WHAT TO WORK ON
All lines holding the word "agent" in the listing below need to be copied.

━━━━━━

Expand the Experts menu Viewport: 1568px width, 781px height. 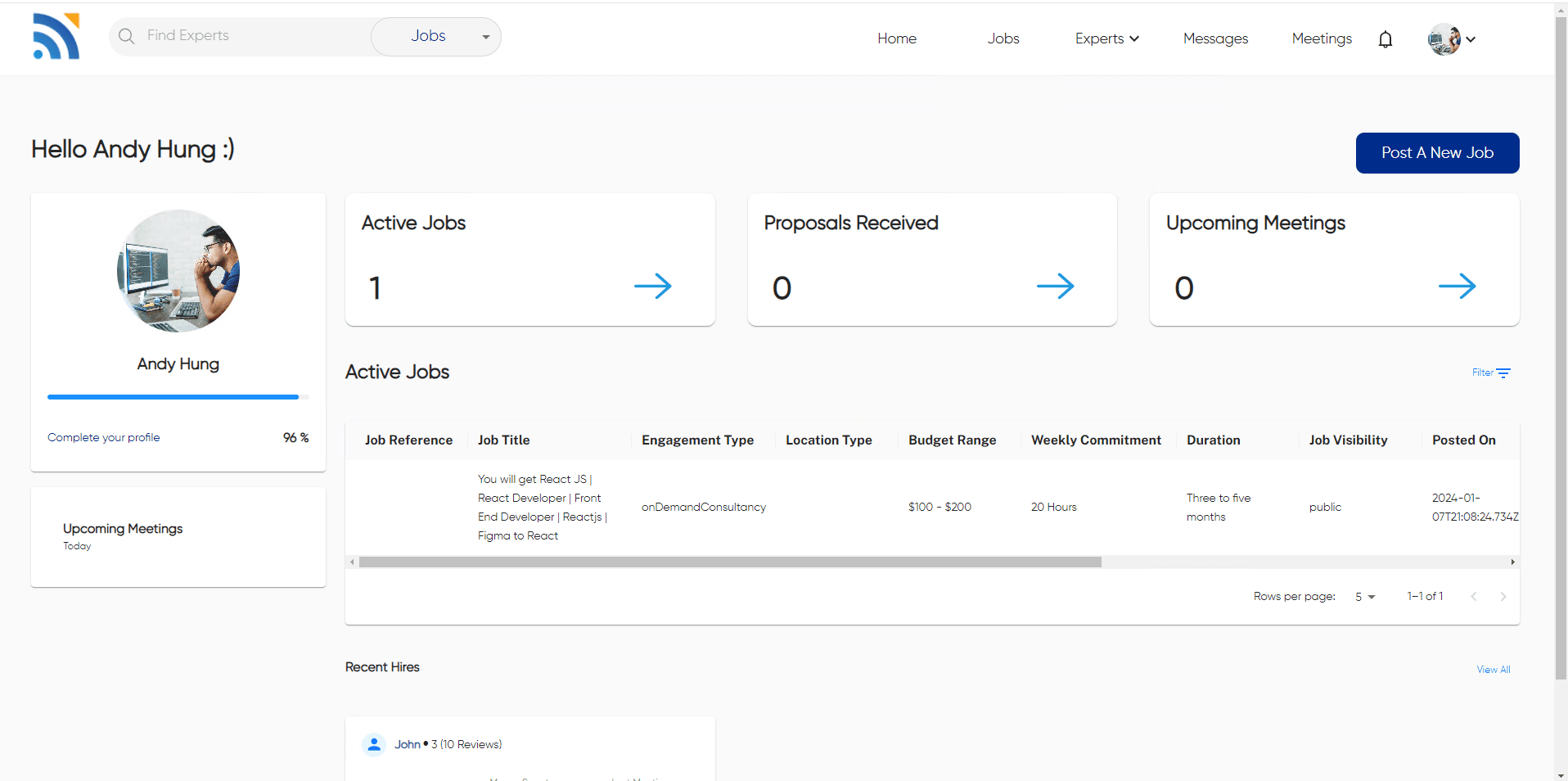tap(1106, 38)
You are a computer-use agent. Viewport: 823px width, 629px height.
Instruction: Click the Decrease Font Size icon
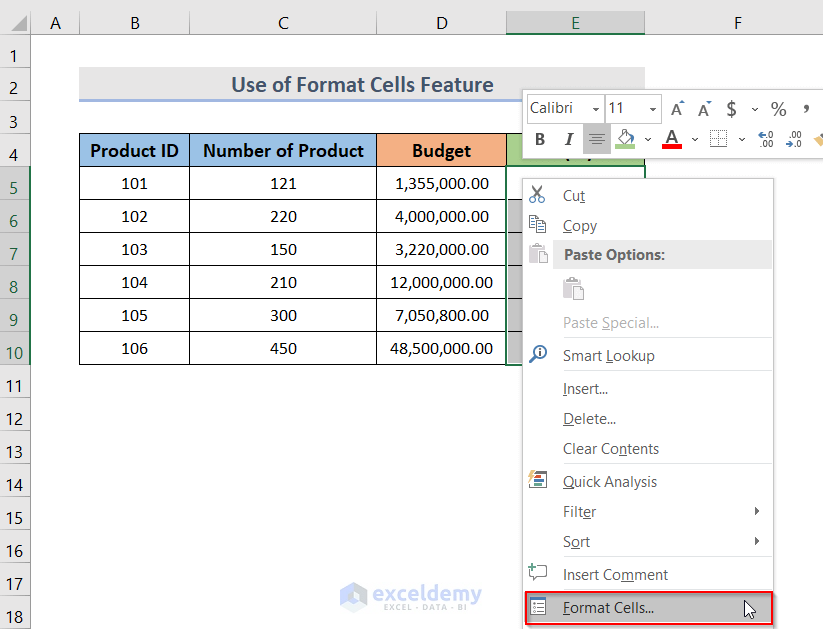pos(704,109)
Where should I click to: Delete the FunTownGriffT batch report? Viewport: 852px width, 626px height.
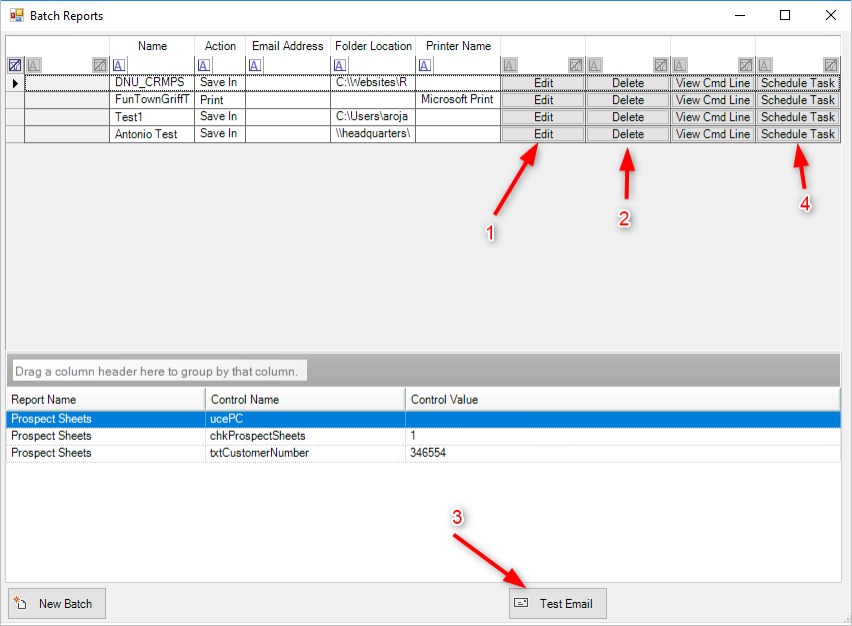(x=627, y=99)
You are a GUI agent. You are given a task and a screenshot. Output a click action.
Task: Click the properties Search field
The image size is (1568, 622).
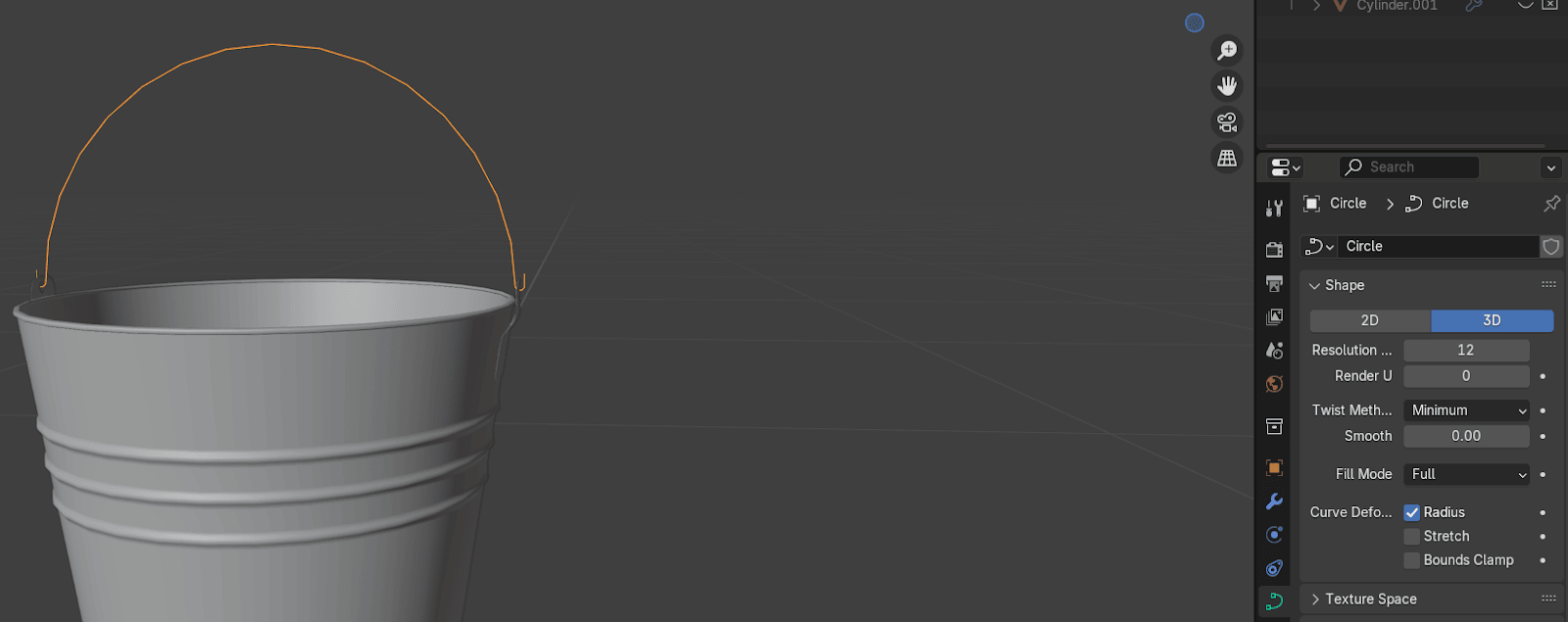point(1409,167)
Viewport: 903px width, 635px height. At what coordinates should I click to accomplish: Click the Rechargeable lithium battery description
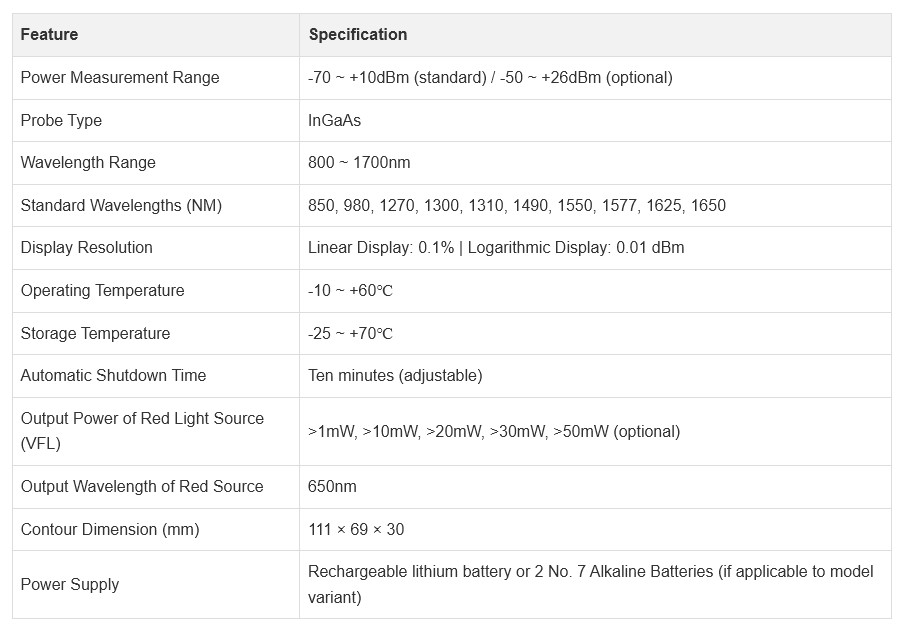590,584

━━━━━━

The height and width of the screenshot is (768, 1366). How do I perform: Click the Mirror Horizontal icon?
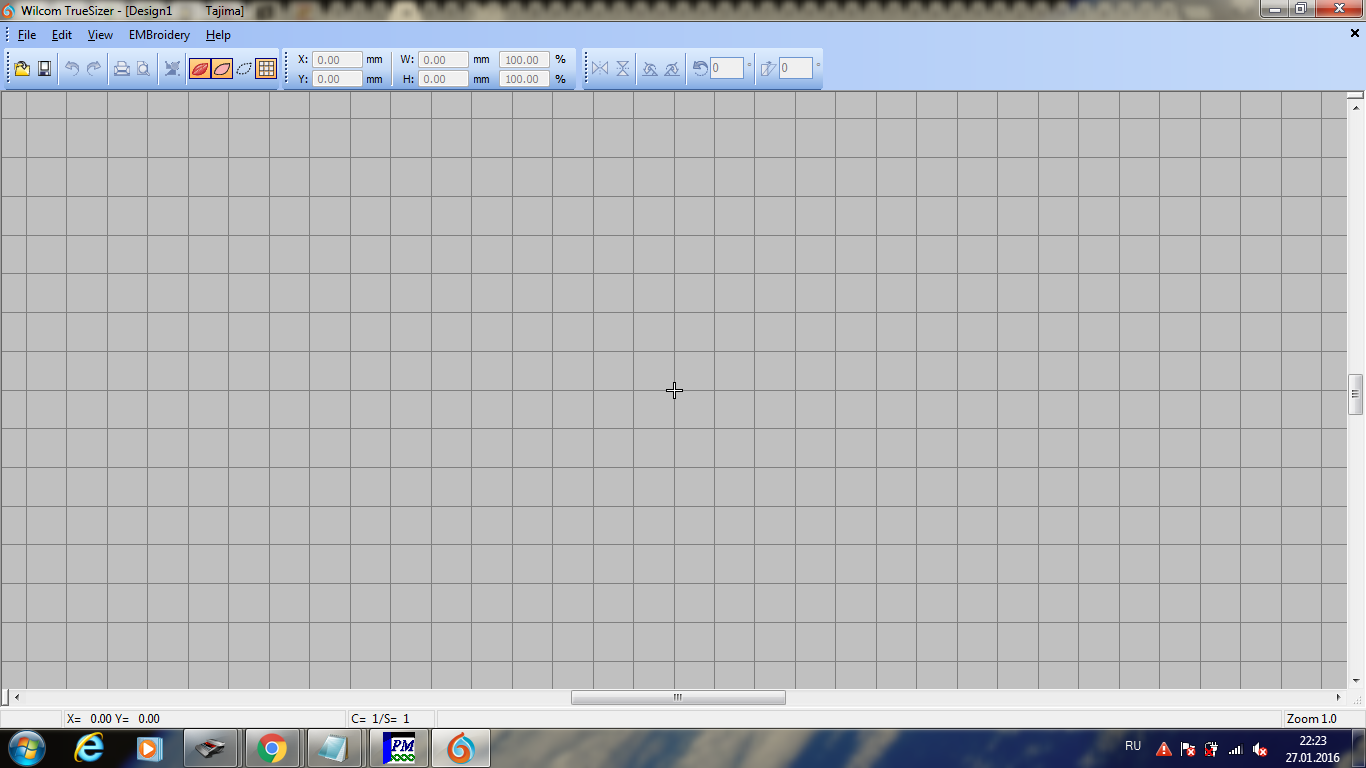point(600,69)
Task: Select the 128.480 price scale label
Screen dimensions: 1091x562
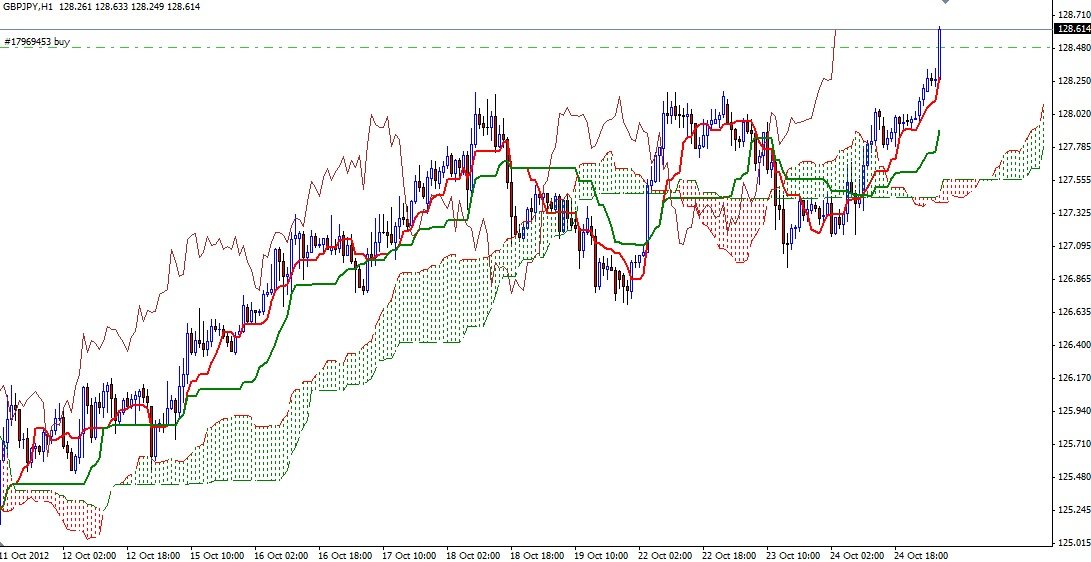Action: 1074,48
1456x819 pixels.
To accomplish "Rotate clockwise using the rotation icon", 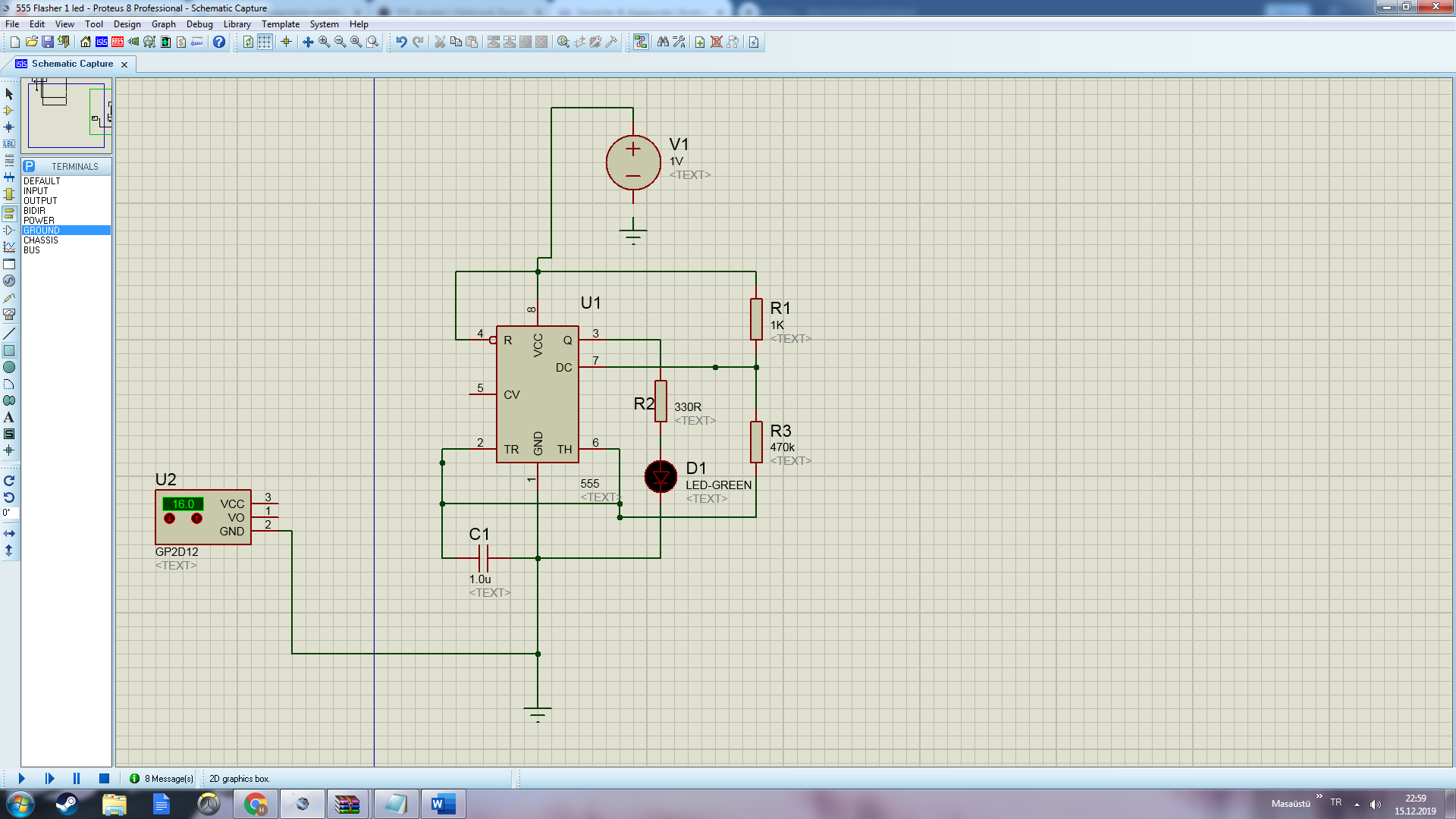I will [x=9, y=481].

━━━━━━

EXERCISE RESPONSE
You are a computer-use agent. Viewport: 823px width, 629px height.
You are a GUI agent. You are given a task and a screenshot. Output a click action.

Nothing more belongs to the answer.